Hello- Control has failed. Replacement boards are available. Need complete model # to chk on part. Not too difficult to replace. Let me know if this info helps and if you need more- Thanks- ED
Posted on Mar 03, 2010
The plastic shaft on the knobs split and loosen. I have the solution for that, but I need one metal insert that goes over the gas valve shaft and into the knob. For those that have the split knobs. This a bit of work but it works great. Remove the two screws from the back of each knob. Go to a hardware store and find the thin brass tubing that most have. Pick the tube that just about fits over the plastic shaft. It will fit over the tip but will not slide down the shaft all the way. Now pick a brass washer that the tube almost fits into. (You have to do a bit of tooling on both the washer and the plastic shafts. What you will end up with is a brass tube soldered to the washer that fits over the plastic shaft and is screwed to the metal insert in the knob from the inside. First take the tube and file across the top of the tube to make teeth. Now slide the cutter tube down each shaft while rotating it. This cuts the shaft to exactley fit the tube. Drill the washer to also exactly fit tube and cut or file the washer to fit into the knob at the bottom of the shaft. Cut the tubes to length, press fit them into each washer (this should be very tight and solder each washer to the tubes. Place the soldered unit on to the plastic shaft of the knob. Drill two number 4/40 size screw holes into the washer. One on each side of the shaft. Just start the drill into the metal insert. Do not drill through now.

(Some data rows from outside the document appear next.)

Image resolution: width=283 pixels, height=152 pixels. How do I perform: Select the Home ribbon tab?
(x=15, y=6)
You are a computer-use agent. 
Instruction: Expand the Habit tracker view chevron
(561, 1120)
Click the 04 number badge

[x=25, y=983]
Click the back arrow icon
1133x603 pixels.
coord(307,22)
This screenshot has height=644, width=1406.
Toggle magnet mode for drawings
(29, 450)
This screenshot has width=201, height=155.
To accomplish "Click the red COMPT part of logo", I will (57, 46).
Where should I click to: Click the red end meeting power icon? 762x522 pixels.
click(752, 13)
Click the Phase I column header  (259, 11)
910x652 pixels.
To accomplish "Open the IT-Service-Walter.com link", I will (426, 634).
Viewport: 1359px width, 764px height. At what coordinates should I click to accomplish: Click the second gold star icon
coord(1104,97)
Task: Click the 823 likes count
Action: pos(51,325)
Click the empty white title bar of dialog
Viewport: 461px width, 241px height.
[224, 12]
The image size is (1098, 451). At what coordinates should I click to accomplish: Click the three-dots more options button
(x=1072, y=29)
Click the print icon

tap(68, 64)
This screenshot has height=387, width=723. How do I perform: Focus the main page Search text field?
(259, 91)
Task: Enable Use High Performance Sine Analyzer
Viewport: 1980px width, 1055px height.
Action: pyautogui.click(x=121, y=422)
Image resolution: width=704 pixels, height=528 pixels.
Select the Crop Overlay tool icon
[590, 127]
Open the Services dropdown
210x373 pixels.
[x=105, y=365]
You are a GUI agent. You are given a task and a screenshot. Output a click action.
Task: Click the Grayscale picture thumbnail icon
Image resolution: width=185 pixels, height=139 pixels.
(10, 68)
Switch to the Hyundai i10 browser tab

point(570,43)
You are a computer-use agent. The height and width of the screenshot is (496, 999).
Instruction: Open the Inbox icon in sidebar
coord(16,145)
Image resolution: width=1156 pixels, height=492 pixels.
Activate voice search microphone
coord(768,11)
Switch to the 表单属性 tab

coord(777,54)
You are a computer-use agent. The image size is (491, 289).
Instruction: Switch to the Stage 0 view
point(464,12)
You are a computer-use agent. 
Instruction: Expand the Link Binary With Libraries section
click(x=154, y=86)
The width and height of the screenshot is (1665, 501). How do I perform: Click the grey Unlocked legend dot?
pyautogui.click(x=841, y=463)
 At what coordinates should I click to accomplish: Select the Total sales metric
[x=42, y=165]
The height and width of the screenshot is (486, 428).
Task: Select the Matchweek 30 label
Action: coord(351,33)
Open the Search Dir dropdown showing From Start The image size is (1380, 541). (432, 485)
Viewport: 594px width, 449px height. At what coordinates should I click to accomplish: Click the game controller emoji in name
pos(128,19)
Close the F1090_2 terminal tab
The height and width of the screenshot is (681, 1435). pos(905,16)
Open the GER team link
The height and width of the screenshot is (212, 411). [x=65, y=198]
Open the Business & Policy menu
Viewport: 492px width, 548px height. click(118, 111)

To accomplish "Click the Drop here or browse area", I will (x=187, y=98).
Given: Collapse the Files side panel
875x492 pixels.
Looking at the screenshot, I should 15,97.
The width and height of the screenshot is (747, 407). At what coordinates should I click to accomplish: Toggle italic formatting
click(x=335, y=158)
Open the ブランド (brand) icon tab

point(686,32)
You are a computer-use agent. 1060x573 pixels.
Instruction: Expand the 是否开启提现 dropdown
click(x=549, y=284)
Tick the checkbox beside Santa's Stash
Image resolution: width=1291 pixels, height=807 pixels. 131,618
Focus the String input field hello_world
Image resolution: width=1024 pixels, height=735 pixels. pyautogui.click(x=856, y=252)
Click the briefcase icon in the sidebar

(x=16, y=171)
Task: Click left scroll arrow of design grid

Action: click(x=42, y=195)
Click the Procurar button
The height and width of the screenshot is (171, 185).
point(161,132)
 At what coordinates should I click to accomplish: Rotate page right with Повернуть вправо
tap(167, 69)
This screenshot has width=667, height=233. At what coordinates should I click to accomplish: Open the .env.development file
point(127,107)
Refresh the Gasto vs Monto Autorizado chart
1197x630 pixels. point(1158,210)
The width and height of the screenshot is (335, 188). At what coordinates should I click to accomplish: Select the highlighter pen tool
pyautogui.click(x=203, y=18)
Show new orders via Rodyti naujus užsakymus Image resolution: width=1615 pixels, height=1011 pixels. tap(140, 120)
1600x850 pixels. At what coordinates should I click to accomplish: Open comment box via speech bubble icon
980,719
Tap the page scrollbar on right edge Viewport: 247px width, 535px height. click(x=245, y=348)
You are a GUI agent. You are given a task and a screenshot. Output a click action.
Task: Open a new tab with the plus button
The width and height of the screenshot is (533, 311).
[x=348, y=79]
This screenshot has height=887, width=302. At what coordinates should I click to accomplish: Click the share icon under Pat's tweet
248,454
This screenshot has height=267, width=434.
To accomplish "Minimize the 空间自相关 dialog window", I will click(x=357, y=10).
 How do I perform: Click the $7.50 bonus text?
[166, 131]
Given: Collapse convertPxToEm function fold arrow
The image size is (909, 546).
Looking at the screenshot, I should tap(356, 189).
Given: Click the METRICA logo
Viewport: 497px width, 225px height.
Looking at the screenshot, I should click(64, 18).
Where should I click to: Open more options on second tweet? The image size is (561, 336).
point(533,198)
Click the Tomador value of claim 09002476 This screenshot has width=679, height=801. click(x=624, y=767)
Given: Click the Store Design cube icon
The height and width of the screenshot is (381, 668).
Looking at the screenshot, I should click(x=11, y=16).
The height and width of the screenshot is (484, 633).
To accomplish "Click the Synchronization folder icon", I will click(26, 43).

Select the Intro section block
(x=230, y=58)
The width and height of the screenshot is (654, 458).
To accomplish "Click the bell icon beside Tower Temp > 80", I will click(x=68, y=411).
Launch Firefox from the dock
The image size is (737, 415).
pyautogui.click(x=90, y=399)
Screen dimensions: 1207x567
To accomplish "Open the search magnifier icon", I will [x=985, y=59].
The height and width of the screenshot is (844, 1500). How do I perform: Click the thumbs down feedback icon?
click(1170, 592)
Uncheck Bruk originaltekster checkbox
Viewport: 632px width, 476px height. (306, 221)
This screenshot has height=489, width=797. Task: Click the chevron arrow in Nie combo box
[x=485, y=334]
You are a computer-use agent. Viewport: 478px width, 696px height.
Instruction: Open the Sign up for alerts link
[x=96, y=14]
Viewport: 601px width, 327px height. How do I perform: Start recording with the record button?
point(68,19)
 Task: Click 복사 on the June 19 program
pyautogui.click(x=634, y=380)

Remove the metal insert. (take a small screw driver and put it into the space on either side of the metal part of the knob. Not between the metal and the plastic knob though. that may break the plastic. The metal insert comes out fairly easy. Once it is out finish drilling the holes with a 4/40 tap drill. Tap the drilled hole with a 4/40 tap to make threads. Screw the tube and washer assembly to the metal insert. The screws should be flush with the back of the metal insert. Place the metal insert back in the knob. You now have a sleeved knob that will never break again. This is how it should have been made in the first place. I did this in a few hours on a Sunday afternoon. The parts including the 4/40 drill and tape were about $13. It is not as hard as it reads. LG has a quality issue, but does not want to step up to it.
Posted on Aug 29, 2010
Here is some wisdom for understanding F1 fault codes.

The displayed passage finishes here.